Supplied material ->
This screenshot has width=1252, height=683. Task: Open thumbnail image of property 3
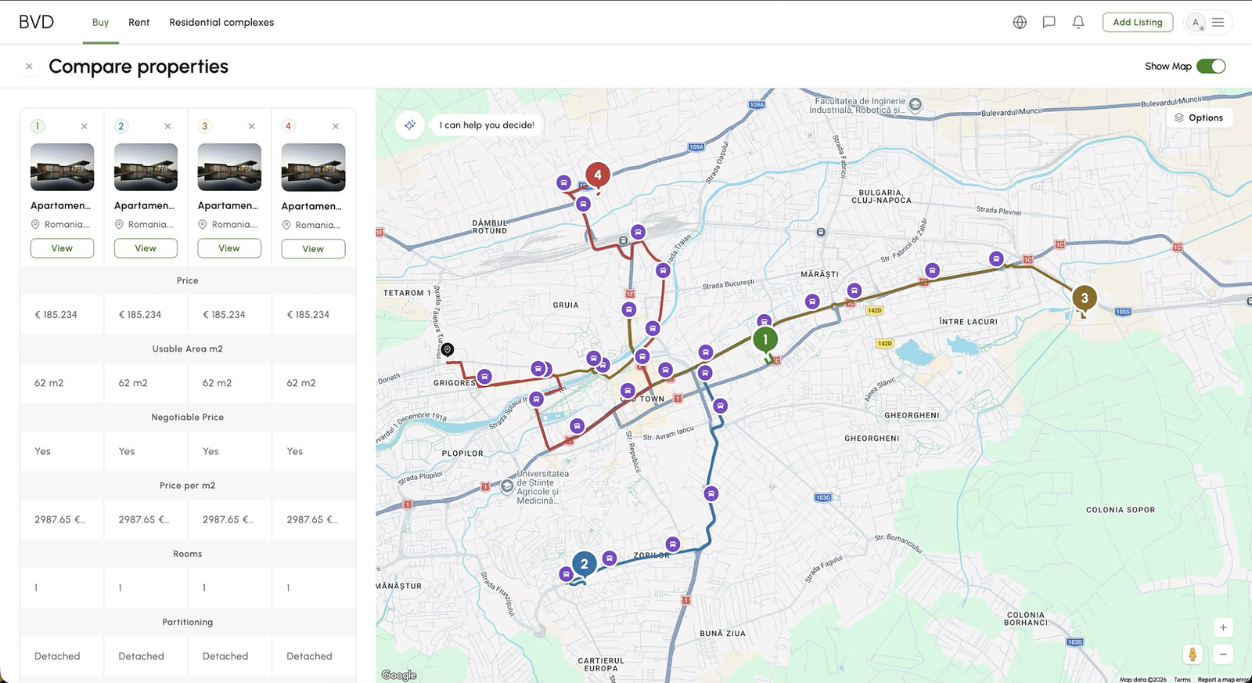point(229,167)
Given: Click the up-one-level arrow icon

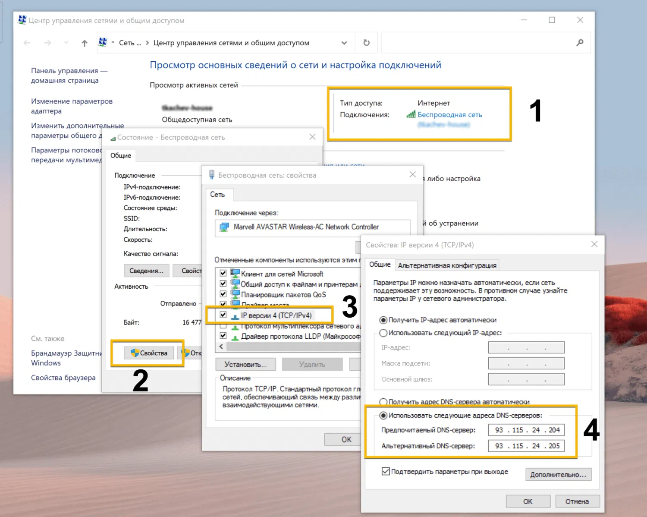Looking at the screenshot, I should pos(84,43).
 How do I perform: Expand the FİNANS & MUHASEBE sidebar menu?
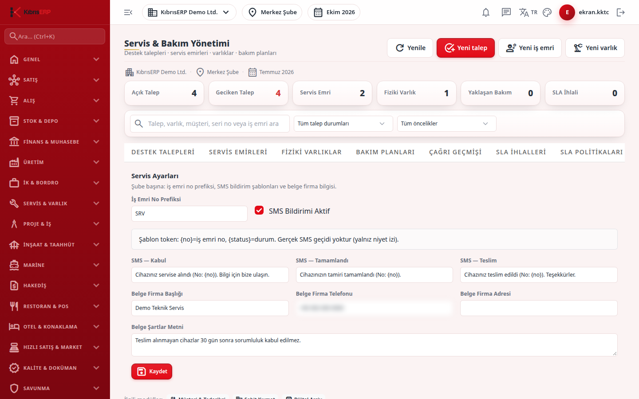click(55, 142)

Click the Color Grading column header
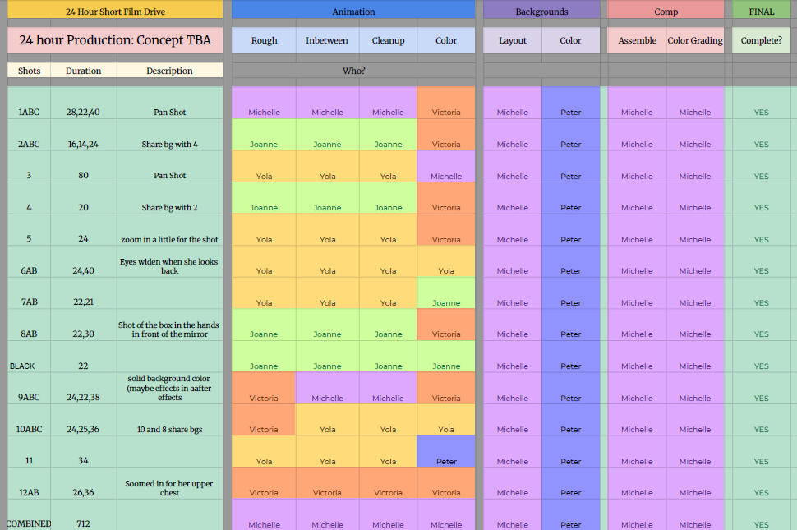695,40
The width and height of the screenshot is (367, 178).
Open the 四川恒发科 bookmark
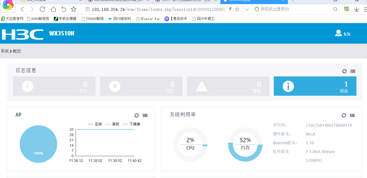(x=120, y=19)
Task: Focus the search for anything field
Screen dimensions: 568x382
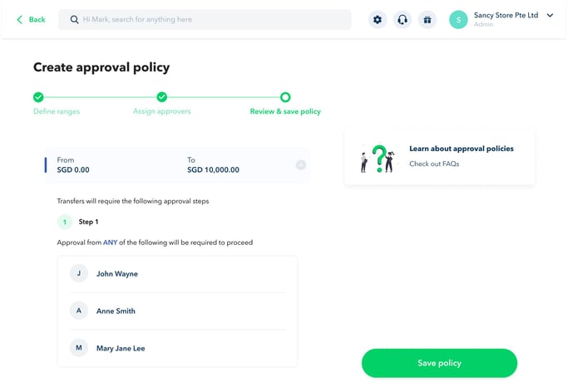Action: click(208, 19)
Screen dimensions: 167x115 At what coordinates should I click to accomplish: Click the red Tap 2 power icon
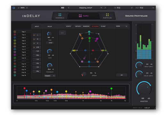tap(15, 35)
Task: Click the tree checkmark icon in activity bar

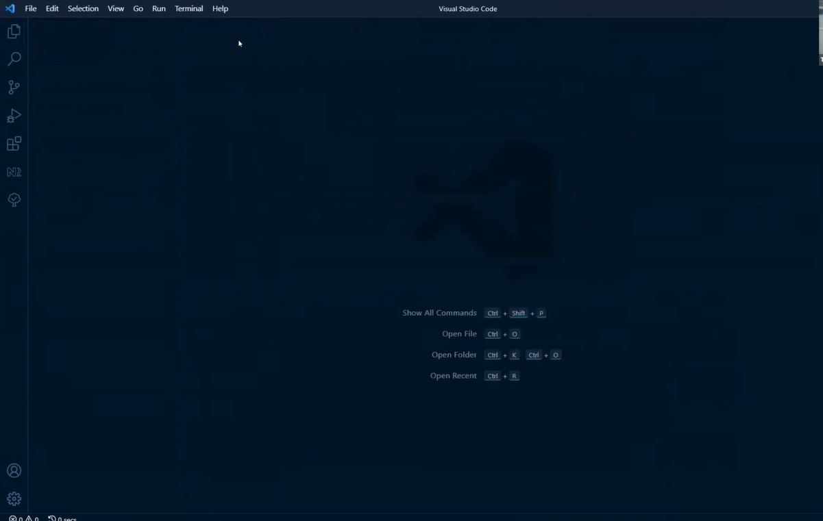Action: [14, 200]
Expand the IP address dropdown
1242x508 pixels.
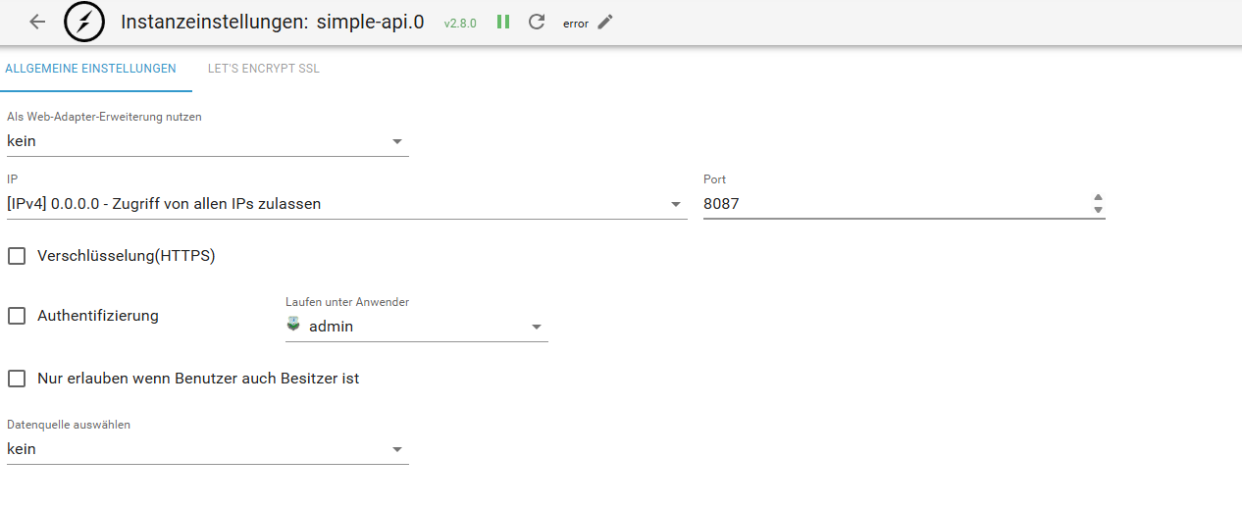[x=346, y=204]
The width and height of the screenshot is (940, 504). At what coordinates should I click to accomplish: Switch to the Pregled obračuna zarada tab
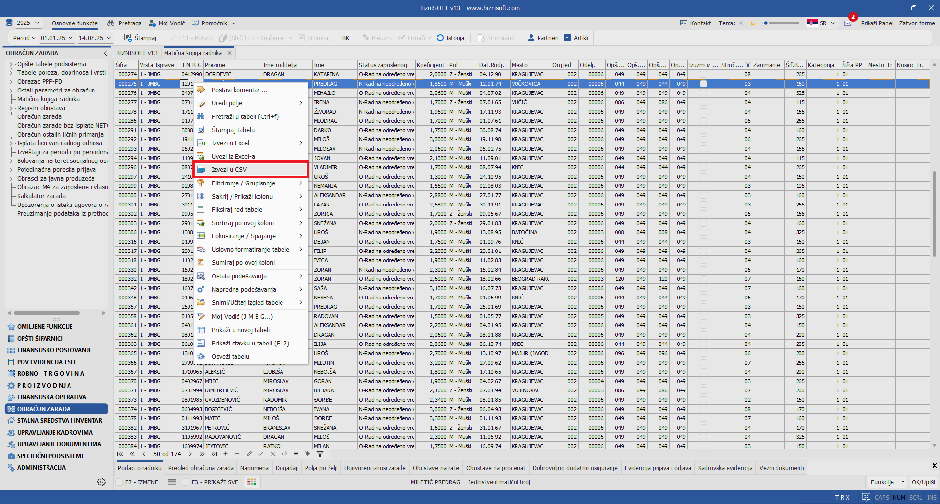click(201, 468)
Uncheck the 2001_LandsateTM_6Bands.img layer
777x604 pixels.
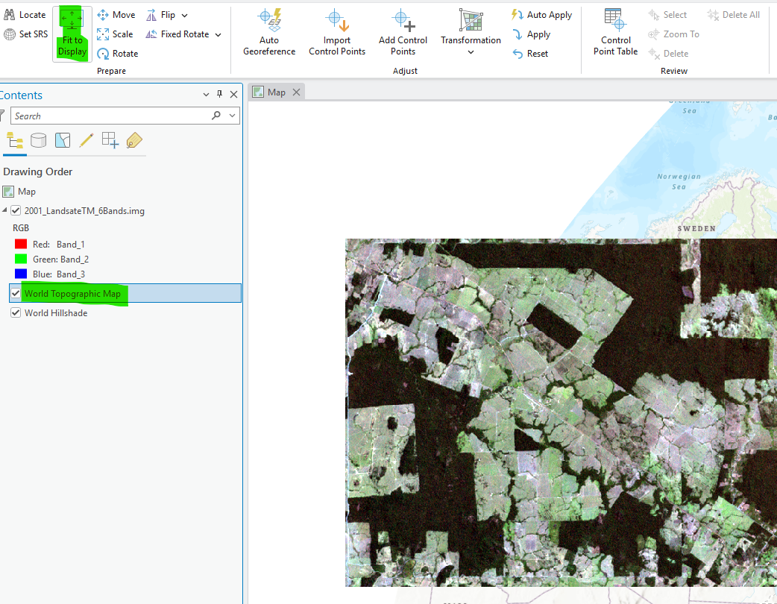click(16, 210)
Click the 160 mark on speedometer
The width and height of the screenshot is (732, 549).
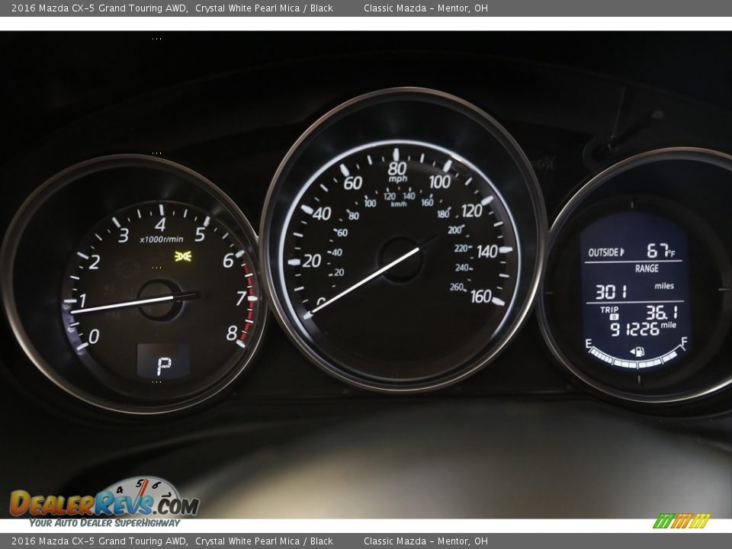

Your assignment ->
For this task, return exactly the stretch of the listing above from the line with "How do I perform: Expand" through the line with "Task: Focus the search for anything field", inclusive and without pictures.

Answer for this exercise ->
 How do I perform: Expand the FİNANS & MUHASEBE sidebar menu?
click(55, 142)

Click the Color Grading column header
695,40
The width and height of the screenshot is (367, 178).
Open the 四川恒发科 bookmark
(x=120, y=19)
Task: Focus the search for anything field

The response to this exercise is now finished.